We are going to see two ways to analyze your test coverage: from console and from your IDE.

If your are in an Ubuntu box you should install "python3-coverage" to get coverage analysis in the console:
dante@Camelot:~/project-directory$ sudo aptitude install python3-coverage

Once installed, python3-coverage has to be called to run your unitests:

dante@Camelot:~/project-directory$ python3-coverage run --omit "/usr/*" ./run_tests.py

I use "--omit" flag to keep "/usr" out of coverage reports. Before using that flag calls of my program to external libraries were included in the report. As I don't test external libraries because they are not developed by me, getting their coverage statistics would make my reports harder to read. The script "run_tests.py" is the same I explained in my article about unittest.

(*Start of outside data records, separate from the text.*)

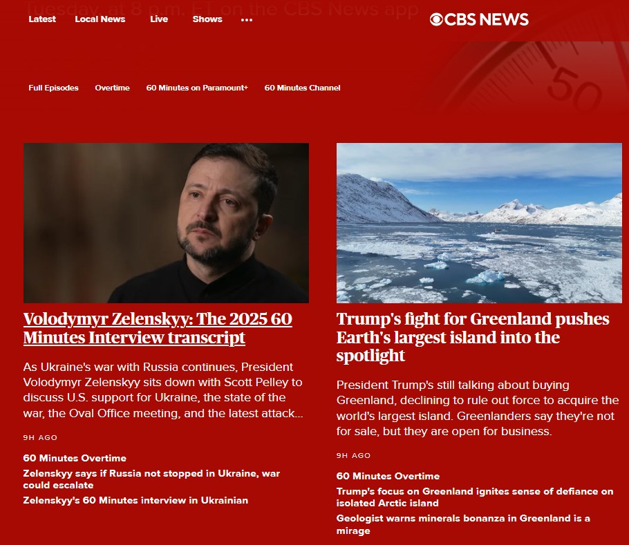Open 60 Minutes Overtime link under Zelenskyy
Image resolution: width=629 pixels, height=545 pixels.
point(75,458)
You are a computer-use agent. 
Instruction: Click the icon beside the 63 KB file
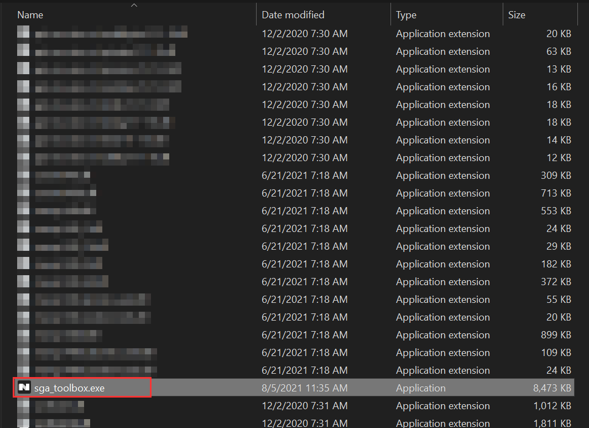tap(23, 50)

Suppose all your test run correctly, you can generate a report about your coverage in html or xml format. To get a report in html format, just run:

dante@Camelot:~/project-directory$ python3-coverage html

This command generates a folder called "htmlcov" where your html report is stored (index.html is its entry page). The only thing a bit a annoying is that htmlcov has to be removed manually before generating a new one. Besides it's boring to search generated index page to open report. That's why I prefer to use an script to automate all those boring things:

#!/usr/bin/env bash

python3-coverage run --omit "/usr/*" ./run_tests.py
echo "Removing previous reports..."
rm -rf htmlcov/*
rmdir htmlcov
echo "Removed."
echo "Building coverage report..."
python3-coverage html
echo "Coverage report built."
echo "Let's show report."
(firefox htmlcov/index.html &> /dev/null &)
echo "Bye!"

Running that script (I call it: "run_test_and_coverage.sh") I get an automatically opened firefox browser showing your just created coverage report.

If you use and IDE, chances are that it includes some sort of coverage tool. PyCharm includes coverage support in its professional version. Actually with PyCharm you get more or less the same than from console tools but integrated with your editor in a more confortable way.

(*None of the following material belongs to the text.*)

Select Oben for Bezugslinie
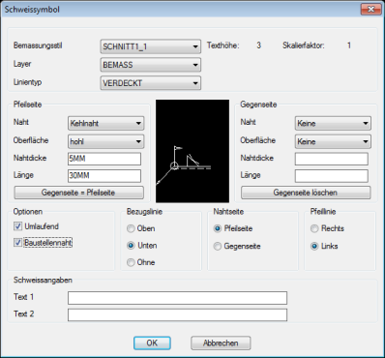 coord(131,228)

At application level, default configuration should be enough:

I guess if you have not installed system package "python3-coverage" you should check "Use bundled coverage.py" option to use native coverage tool included with  PyCharm. In my case I haven't notice any difference either checking or unchecking that option (obviously I have "python3-coverage" installed).

The only tricky thing is to remember that running test with coverage support has its own button in PyCharm interface. That button is located next to "Run" and "Debug" ones:

After using that button, you get a summary panel right your main editor with percentages showing coverages in each folder. Outliner at left hand side marks coverage by each source file. Besides, your main editor window will get colored to mark lines covered with green color and not covered in red.

Click image to enlarge

Keep your test coverage as near as possible to 100% is one of your best indicator your tests are well designed. To control it you can use console or your IDE tool, its your choice, but both of then are easy enough to use them often.